Introduction: the introduction regarding the role of TGFB1 in fibrosis deserves to be improved since it is the main point interesting this study. In particular, it desearves to be specified that TGFB1 can induce fibrosis also in other organs including skin, liver and lung (PMID: 32006713, 26747705, 24187529). This is an important point to introduce because it further highlights the result obtained by the authors suggesting a similar regulation of ZNF281 also in pathologies that interests these organs.

Authors must add the molecular weigths in figures where western blot images are shown

IHC image quality must be improved and negative controls must be added

Figure 5C is unreadeable

Uniform figure captions

Remove figure number in the figures because it is already reported in figure caption

Uniform text format

Authors must add the product codes of all  primary antibodies used

Author Response

The manuscript is very interesting and generally well written. However, many flaws are present and must be resolved before publication. In particular:

• Introduction: the introduction regarding the role of TGFB1 in fibrosis deserves to be improved since it is the main point interesting this study. In particular, it desearves to be specified that TGFB1 can induce fibrosis also in other organs including skin, liver and lung (PMID: 32006713, 26747705, 24187529). This is an important point to introduce because it further highlights the result obtained by the authors suggesting a similar regulation of ZNF281 also in pathologies that interests these organs.

Following the suggestion of the Reviewer, the role of TGFB1 in fibrosis has been deeply described in the revised manuscript in lines 48-52.

• Authors must add the molecular weights in figures where western blot images are shown

MW have been added to western blot images

• IHC image quality must be improved and negative controls must be added

IHC image have been replaced with better quality ones and negative controls have been added in Supplemenaty Fig 2D.

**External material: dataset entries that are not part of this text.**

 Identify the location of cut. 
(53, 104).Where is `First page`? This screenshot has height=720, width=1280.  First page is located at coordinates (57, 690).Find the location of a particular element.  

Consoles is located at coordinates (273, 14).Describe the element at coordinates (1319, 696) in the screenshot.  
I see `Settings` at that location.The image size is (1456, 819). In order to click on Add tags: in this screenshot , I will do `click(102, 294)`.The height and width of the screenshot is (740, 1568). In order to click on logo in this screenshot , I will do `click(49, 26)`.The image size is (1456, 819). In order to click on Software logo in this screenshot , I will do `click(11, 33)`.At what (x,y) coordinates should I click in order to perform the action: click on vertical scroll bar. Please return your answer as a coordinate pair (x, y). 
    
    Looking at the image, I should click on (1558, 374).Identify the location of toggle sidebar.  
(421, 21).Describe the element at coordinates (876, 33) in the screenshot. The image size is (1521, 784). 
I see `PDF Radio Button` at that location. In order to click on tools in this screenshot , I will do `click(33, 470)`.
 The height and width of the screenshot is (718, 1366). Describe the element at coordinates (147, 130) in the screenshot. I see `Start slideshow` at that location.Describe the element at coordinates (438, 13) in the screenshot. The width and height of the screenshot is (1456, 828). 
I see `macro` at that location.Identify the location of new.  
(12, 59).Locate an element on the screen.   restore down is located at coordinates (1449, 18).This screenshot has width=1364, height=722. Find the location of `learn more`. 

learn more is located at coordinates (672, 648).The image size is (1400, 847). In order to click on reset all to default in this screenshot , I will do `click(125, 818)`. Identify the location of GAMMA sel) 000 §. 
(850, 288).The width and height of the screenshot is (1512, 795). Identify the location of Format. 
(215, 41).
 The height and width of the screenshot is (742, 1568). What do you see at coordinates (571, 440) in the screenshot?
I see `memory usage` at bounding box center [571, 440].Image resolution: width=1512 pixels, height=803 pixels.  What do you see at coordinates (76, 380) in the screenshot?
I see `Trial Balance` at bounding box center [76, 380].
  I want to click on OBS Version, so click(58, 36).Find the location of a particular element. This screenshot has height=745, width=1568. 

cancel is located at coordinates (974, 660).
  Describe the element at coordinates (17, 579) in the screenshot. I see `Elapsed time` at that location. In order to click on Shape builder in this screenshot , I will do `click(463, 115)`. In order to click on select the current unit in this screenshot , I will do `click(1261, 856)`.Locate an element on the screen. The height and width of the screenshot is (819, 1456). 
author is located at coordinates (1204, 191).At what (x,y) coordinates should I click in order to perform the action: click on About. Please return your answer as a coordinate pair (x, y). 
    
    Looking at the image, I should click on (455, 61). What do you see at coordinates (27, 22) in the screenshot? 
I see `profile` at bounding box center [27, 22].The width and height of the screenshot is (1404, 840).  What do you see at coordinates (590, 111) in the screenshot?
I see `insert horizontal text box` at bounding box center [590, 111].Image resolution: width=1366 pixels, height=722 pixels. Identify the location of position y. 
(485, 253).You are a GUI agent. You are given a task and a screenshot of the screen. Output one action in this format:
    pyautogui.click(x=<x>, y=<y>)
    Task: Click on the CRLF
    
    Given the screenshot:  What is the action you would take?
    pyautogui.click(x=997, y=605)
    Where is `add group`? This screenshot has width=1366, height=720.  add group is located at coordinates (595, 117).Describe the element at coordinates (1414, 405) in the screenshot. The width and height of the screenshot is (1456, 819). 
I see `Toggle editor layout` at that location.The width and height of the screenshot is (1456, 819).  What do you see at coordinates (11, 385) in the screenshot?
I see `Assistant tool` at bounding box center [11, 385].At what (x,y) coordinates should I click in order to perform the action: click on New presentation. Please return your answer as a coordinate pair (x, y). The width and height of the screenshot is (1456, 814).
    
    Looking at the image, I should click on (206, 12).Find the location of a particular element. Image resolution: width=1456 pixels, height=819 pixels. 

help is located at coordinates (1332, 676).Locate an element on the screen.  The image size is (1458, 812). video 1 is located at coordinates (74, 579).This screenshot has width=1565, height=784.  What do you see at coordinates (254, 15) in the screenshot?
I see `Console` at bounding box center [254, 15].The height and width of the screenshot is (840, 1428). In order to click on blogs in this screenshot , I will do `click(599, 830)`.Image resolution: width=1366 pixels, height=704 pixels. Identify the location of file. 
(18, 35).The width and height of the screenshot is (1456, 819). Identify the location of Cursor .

• Figure 5C is unreadeable

Figures have been replaced with better quality ones.

• Uniform figure captions

Captions have been reformatted

• Remove figure number in the figures because it is already reported in figure caption

Figures have been replaced with no figure number reported.

• Uniform text format

Text format has been improved

• Authors must add the product codes of all  primary antibodies used 

Catalogue numbers of primary antibody have been added in the Method section. 

Round 2

Reviewer 2 Report

Although not all points were addressed. However manuscript is still so interesting and can be accepted  in present form 

Reviewer 3 Report

the manuscript can be accepted in the present form.